Men pitched bundles into the fire, inciting the crowd to
clap and cheer. A small white-haired man ran up, dived between two rioters, tried to retrieve some of the tracts. Men surrounded him, knocked him down. They stamped on his spine, pounded his head with fists and rocks. They left him prone, white hair bloodied all across the back of his head.

Henry's face was stony. No black man who hoped to pursue a decent life belonged in Charleston. Alex was right, they should steal away, together or separately, meet in New York, then spend a few sweet days or weeks together before he abandoned her. He knew he had to do that, for her sake. He'd go to her tomorrow, tell her he was ready to leave.

Something touched him between the shoulders.

“Hello, nigger.”

Henry twisted to the left, glimpsed a beaky nose. Another man slapped the back of his head. “Don't turn around 'less you're told.” There were at least four of them.

The beaky man said, “You come along quiet now, Mr. Henry Strong. You refuse, this little old Kentucky pistol”—he dug it into Henry's back—“liable to blow a hole clean through you. Crowd like this wouldn't give a damn. Most likely they'd celebrate.”

“What do you want with me?”

“Why, just a little talk is all, Mr. Henry Strong. A little conversation about you and white women, someplace where we won't be disturbed.”

A third man said, “Turn real slow. No, the other way. Cross your hands on your shoulders so we see 'em.”

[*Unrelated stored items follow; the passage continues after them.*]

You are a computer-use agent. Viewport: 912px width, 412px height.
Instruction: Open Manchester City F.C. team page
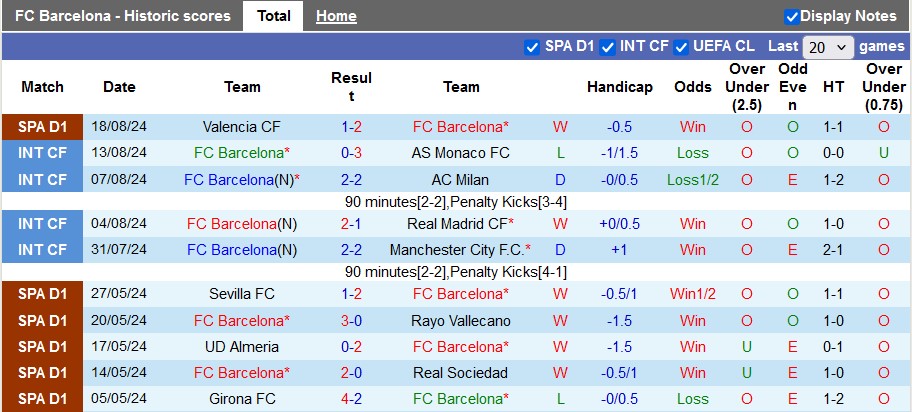pyautogui.click(x=458, y=250)
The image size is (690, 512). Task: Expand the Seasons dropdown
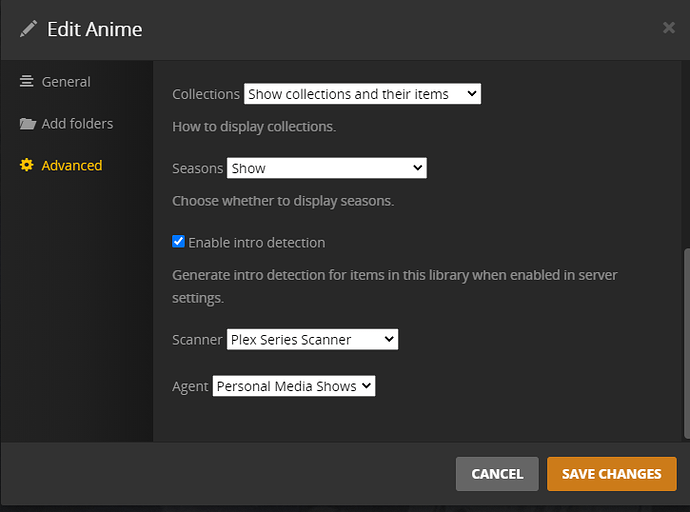(326, 169)
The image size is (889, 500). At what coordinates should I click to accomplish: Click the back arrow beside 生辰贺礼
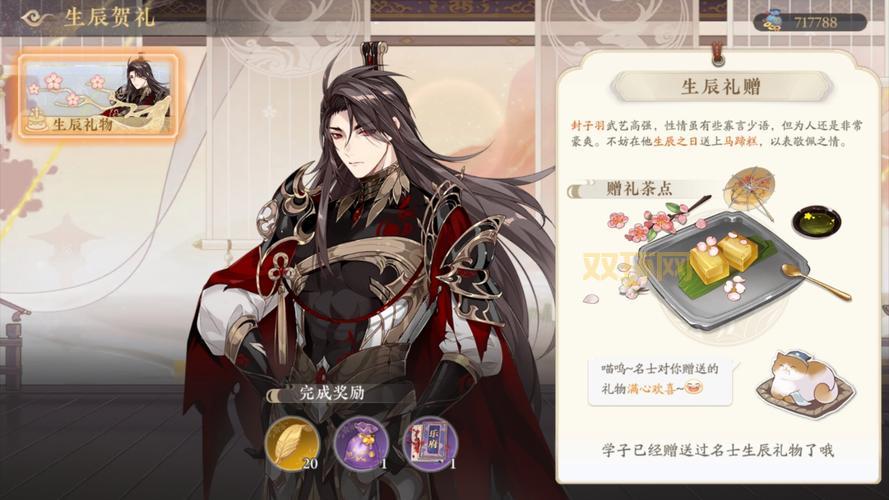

Henry's heart pounded. His mouth felt like dust. He marched into the dark with the four white men following. The female effigy disintegrated in sparks and flying bits of cloth.
Alex,
he thought,
never forget I loved you
.

 

Alex's bedroom smelled of smoke when she woke next day. The servants fairly tiptoed, saying nothing. Maudie averted her eyes when Alex came downstairs. Ham had already left the house. She ignored his warning, slipped out the back way.

Merchants on East Bay had shuttered their shops. Some had nailed boards over the windows. Men reeled from side alleys, drunk despite the early hour. One caught her arm, whispered lewd words in her ear. She kicked his shin, wrenched free, ran on.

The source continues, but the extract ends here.